In a conventional carotid surgery, called carotid endarterectomy (CEA), there is a risk of a stroke if a piece of the blockage breaks off and moves to the brain. TCAR has proven to be safer in eligible patients because it also uses a special advanced system to temporarily reverse blood flow, so any debris that breaks off is moved in the opposite direction of the brain.
“Twenty years ago, it was unheard of to reverse blood flow to the brain,” says Charlton-Ouw, who is one of the few surgeons in the Gulf Coast area who performs this advanced treatment option. ”The flow reversal in this new procedure is what keeps debris away from the brain.”
Because the brain is fed oxygenated blood by several other arteries, this temporary blood flow reversal in the carotid artery is not a problem.
“TCAR is designed to protect the brain from most sizes and types of debris, such as dangerous bits of plaque, that can occur when we implant a stent into the carotid artery,” adds Charlton-Ouw, who performs surgery at Memorial Hermann – Texas Medical Center. “After the stent is inserted to stabilize the blockage, the blood flow reversal is turned off and blood flow resumes in its normal direction.”
O’Brien was a good candidate for this new advanced technique. “A good candidate,” explains Charlton-Ouw, “is someone who has additional medical challenges, or is older in age, has carotid artery disease and is at risk for the conventional procedure. We have to judge the risks and benefits for each patient. With TCAR, we can increase the range of patients we treat.”
O’Brien is an example of why age is not the only factor in evaluating patients for this procedure. “The answer is simple,” he says. “She is still very active, working in her garden every day and she has remained very independent.”
“I liked that this new method was less invasive and meant less overall surgery,” says O’Brien. “I had the TCAR procedure on Oct 13, 2017 and I went home the next day with a small band aid on my neck.
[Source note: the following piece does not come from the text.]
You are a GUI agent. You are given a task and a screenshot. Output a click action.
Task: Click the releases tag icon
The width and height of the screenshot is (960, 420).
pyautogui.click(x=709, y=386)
My recovery has been smooth sailing and I feel great.”
O’Brien, always upbeat and positive, is thankful she has the energy to keep up with her eight grandchildren and nine great-grandchildren. “Being around young people keeps me young,” says O’Brien.
She highly recommends Charlton-Ouw. “He was wonderful and took time to explain the new procedure to me in detail,” O’Brien says. “He gave me tremendous confidence about the advantages of TCAR.”
“A massive stroke can be very debilitating and TCAR is a major step forward in reducing the risk for qualified patients such as Winnie,” adds Charlton-Ouw.